[GELESENES ANWENDEN]:
A - Tippen Sie aus dem Artikel über Emil Berggren den Abschnitt ab, der bei „Solingen · Der“ beginnt und bei „als Torjäger gerecht.“ endet.
B - Führen Sie den Artikel über Emil Berggren nach seinem letzten Satz weiter.

[TEXTAUSZUG]:
Bergischer Hc Wie verwandelt zurück aus Schweden

Solingen · Der Lernprozess hat länger gedauert, als es Emil Berggren vermutet hatte. Nun wird der Rückraumspieler des Handball-Zweitligisten Bergischer HC auch seinen eigenen Ansprüchen als Torjäger gerecht.

Es gab Tage im grauen November, an denen Emil Berggren an sich gezweifelt hat. "Ich habe mich gefragt, ob es die richtige Entscheidung gewesen war, nach Deutschland zu wechseln." Zuletzt bei IK Sävehof war der Schwede der einzige Shooter im Team gewesen, der deswegen einige Freiheiten genossen und Tore wie am Fließband produziert hatte. Nach seinem Wechsel zum Bergischen HC in die 2. Handball-Bundesliga allerdings wollte die Produktion nicht so anlaufen, wie es sich der 26-Jährige gewünscht hätte. Und dann musste er auch noch am Kreis aushelfen, weil mit Stanko Sabljic und Max Weiß die beiden etatmäßigen Akteure auf dieser Position nicht zur Verfügung standen.

Emil Berggren war ungeduldig und wollte nicht die Worte glauben, die ihm Sebastian Hinze zu Beginn der Saison mit auf den Weg gegeben hatte. "Er hat zu mir gesagt, dass ich dem Team helfen werde. Er wusste allerdings nicht, ob das im Oktober, November, Dezember oder noch später sein werde." Der Rückraumspieler hingegen war fest davon überzeugt, dass er sich ohne Probleme akklimatisieren werde. "Ich wusste doch, was ich leisten kann." Heute weiß es der Handballprofi besser.

[ENTNOMMENES MATERIAL]:
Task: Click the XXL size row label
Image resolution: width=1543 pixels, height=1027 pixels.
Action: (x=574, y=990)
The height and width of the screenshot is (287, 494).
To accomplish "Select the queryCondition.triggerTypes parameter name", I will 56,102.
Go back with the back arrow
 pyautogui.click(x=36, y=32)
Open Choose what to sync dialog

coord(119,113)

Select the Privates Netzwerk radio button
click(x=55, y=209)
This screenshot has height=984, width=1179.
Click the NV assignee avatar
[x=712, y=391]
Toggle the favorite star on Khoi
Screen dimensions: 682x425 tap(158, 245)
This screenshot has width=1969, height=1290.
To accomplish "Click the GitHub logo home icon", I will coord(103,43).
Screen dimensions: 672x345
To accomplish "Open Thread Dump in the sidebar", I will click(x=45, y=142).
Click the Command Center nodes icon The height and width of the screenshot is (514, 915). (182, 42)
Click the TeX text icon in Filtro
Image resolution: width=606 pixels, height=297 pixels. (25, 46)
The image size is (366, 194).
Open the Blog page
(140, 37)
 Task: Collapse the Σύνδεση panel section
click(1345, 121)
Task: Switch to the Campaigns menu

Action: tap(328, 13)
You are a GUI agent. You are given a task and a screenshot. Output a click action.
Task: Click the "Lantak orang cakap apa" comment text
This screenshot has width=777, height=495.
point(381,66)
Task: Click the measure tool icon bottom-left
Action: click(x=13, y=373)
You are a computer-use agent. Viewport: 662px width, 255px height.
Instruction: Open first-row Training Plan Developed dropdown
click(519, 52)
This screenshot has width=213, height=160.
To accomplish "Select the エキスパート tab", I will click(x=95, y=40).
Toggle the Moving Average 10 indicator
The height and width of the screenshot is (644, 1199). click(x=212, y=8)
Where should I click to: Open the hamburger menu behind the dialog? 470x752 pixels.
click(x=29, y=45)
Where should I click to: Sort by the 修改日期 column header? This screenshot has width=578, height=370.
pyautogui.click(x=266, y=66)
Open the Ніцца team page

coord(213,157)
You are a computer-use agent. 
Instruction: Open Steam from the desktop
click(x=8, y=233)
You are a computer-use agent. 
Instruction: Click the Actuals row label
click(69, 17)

[ERGEBNISSE]:
A -
Solingen · Der Lernprozess hat länger gedauert, als es Emil Berggren vermutet hatte. Nun wird der Rückraumspieler des Handball-Zweitligisten Bergischer HC auch seinen eigenen Ansprüchen als Torjäger gerecht.

B -
Der Lernprozess begann mit Abspecken. Emil Berggren kam ohne jegliches Training ins Bergische Land und brachte demnach ein paar Kilogramm zu viel auf die Waage. Heute sind es 102 Kilo, zehn weniger als noch im September. "Ich versuche, noch zwei, drei weitere folgen zu lassen, um mir anschließend Muskeln anzutrainieren." Dafür hat Berggren im Übrigen seine Küche in einen Kraftraum verwandelt. Tisch und Stühle hat er ausgelagert und an gleicher Stelle eine Hantelbank aufgebaut. "Ich koche ohnehin höchstens ein Mal in der Woche und esse immer im Wohnzimmer", gibt er zu. Meist gibt es etwas aus dem Imbiss im gleichen Haus, bei dem er als Stammkunde jedoch nie Pommes ordert. Fleisch und Salat darf es für Emil Berggren sein. "Aber gerne mit Zaziki."

Seit der Weihnachtspause ist vieles anders. Wie verwandelt kam Emil Berggren aus Göteborg zurück, um in der Vorbereitung auf die Rückrunde mit einer steil aufsteigenden Leistungskurve auf sich aufmerksam zu machen. Zuletzt bei der 21:25-Niederlage im Spitzenspiel gegen den TV Emsdetten krönte der Schwede seine Form mit sechs Treffern. "Es ist zwar schon, dass ich gut gespielt habe. Mir wäre es allerdings lieber, wenn ich schlecht spiele, wir aber gewinnen."

Emil Berggren hat gelernt, wie er sein Spiel umstellen muss, um wieder als Torjäger in Erscheinung zu treten. Das 1,95 Meter große Kraftpaket ist zum einen schneller geworden und selbstbewusster. Zum anderen erfolgen seine Wurfversuche kaum noch aus einer Entfernung von acht Metern in der Nähe der gegnerischen Abwehr, sondern aus neun oder zehn Metern. Selbst die fliegen mit einer derartigen Wucht auf das Tor, dass Klassekeeper wie zuletzt Emsdettens Nils Babin kaum eine Abwehrchance haben, selbst wenn sie die Ecke ahnen. "Ich fühle mich im Training und in den Spielen sehr gut. Der Druck ist verflogen."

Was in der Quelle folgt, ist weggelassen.